- Yushi Location in Hunan
- Coordinates: 27°20′05″N 109°05′22″E﻿ / ﻿27.334833°N 109.089449°E
- Country: People's Republic of China
- Province: Hunan
- Prefecture-level city: Huaihua
- Autonomous county: Xinhuang Dong Autonomous County
- Incorporated (township): 1956
- Designated (town): 1984

Area
- • Total: 94.56 km^{2} (36.51 sq mi)

Population (2017)
- • Total: 17,700
- • Density: 187/km^{2} (485/sq mi)
- Time zone: UTC+08:00 (China Standard)
- Postal code: 419203
- Area code: 0745

= Yushi, Hunan =

Yushi (鱼市镇 (魚市鎮, Yúshiì Zhèn)) is a rural town in Xinhuang Dong Autonomous County, Hunan, China.

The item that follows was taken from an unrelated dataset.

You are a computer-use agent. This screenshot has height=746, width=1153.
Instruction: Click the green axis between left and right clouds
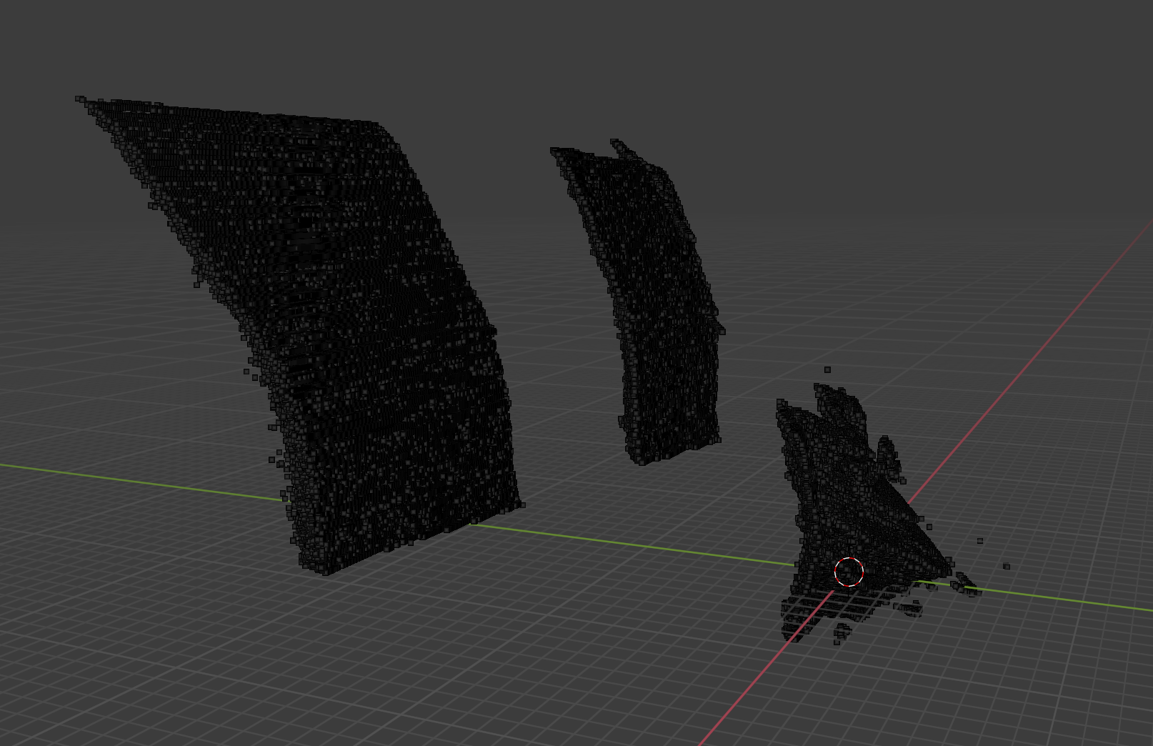pyautogui.click(x=643, y=547)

As of the 2017 census it had a population of 17,700 and an area of 94.56 km2. The town shares a border with Linchong Town to the west, Huangzhou Town to the east, Guizhou Province to the north, and Fuluo Town to the south.

==History==
During the Jiaqing period of the Qing dynasty (1644–1911), it was under the jurisdiction of Huangzhou (晃州). In the Republic of China (1912–1949), it came under the jurisdiction of the 3rd Administrative District. After the establishment of the Communist State in July 1956, the Yushi Township was set up. In September 1958, it was renamed "Yushi People's Commune". In 1984, it restored the township system. In December 1984, it was upgraded to a town. In October 2015, some parts of the Yanjia Township (晏家乡) were incorporated into the town.

==Geography==
The Wushui River (潕水) winds through the town.

==Economy==
The local economy is primarily based upon agriculture and local industry. Tea oil and tung oil are major specialties.

==Transportation==
The G60 Shanghai–Kunming Expressway passes across the town northeast to southwest.

The Shanghai–Kunming high-speed railway is a high-speed railway passes across the town northeast to southwest.